Wednesday, May 11, 2011

~love~

Im sure i am SO ready to get done with my senior year! for me, my life will be moving fairly fast, for an 18 year old, im getting married in the summer! woo hoo! he has not proposed yet.. little slow on that, haha but it should be soon because summer is comming! august is the month we are currently planning on. I am so in love with this man, have known him for almost two years, and my love has never got short with him. we have had a bumps in the road, but we always seem to work them out perfectly! getting closer and closer to the day of marriage, and listening to others tell me different stuff, i realize there is A LOT of responsibilty the comes along with marriage, but luckily i am marrying a man who loves me, loves my family, loves to help others,  puts everyone before him to make their day lighter, and a man who i know will be a good father. yes, he is a little older, well, a lot older, but i have gotten to know him in the last two year, and my family recently, and we all do love him so much, and of course, i have not told you the age yet, he is 27. People always gasp when i say that, then i feel guilty, but i have to remember that if i love him, and my family loves him, and he loves me and my family, then their gasp should mean nothing to me. thanks again everyone who has read my blogs, i hope to make an impact on anyones life, even if it is just one, and i hope to help myself, i am not too active in the church right now, and i am happy, but the difference is the happy i am right now, is different then the happiness Heavenly Father has provided, we all have our struggles in life, and yes, i have had a hard past, but it does not excuse my actions today, i am the captain of my ship, and i steer it where ever i choose to, so i must take the storms the come my way, but i savor the many moments of joy in my life. " God takes away things from the palm of your hand, no matter how small the amount, only to simply prepare you for more to come" -unkown

Tuesday, May 10, 2011

The Background of my Trials

My name is Tiffany Camille Driggs.This is my firist post, so i will just give a little background of my life.

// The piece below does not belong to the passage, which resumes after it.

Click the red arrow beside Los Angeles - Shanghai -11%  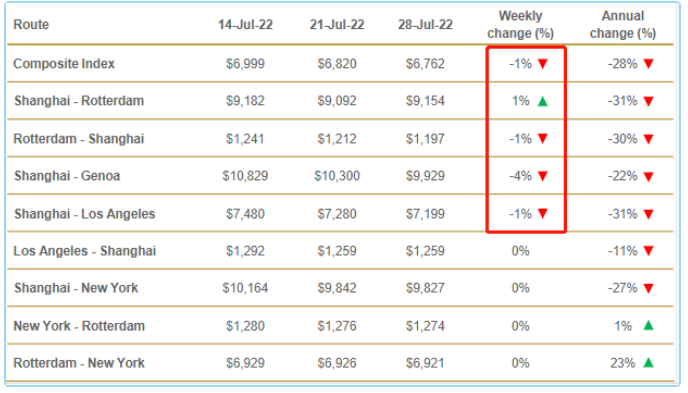click(x=649, y=251)
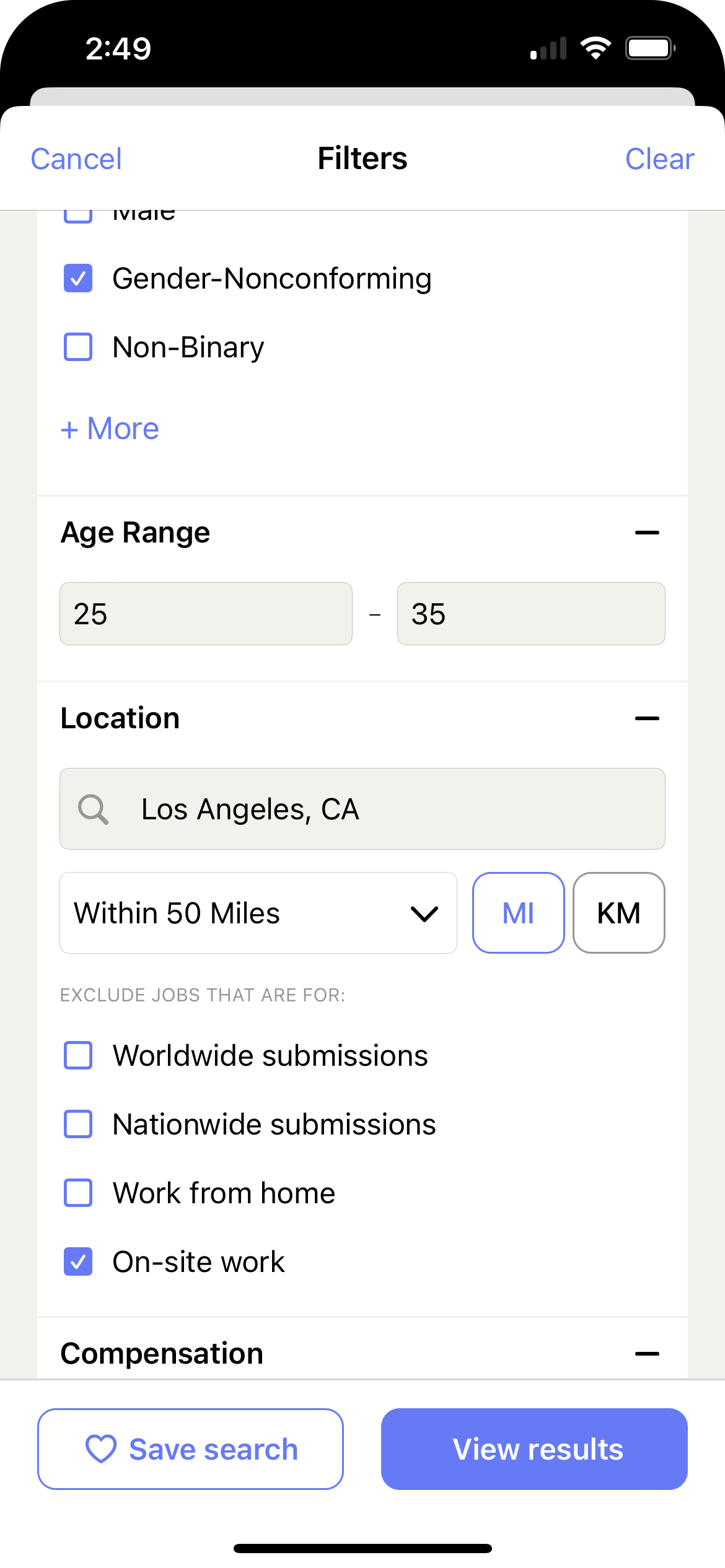Collapse the Age Range section

(x=647, y=533)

Well, my life has had so many ups and downs, and all has taught me something. People in the past have asked me questions way off track of what really has happened in my life, and there are people who question my life and my decisions, so to get everything straight about me and my life, this i think will help, i also feel blogging will help me understand my self, when i write things or talk about things that i have been thinking about usually change just because i am getting it on paper or verbally. so im excited to blog. Things have happened in my life that people dont know about, and i might share things on here i have only shared with close people, i hesitate to share it for several reasons, because the past is the past, and i am happy with the way things are today so i dont really know if there is a need to share it, and if im know i am happy, no ones opinions really matters, but i want to tell more about my past just because i want people to know the dangers of life out in this crazy world. So i will share these experiences from the past, but know things today are so much better, and i love the way my life is now. i want people to not judge off hand. i hope i can touch at least one persons life and make a change.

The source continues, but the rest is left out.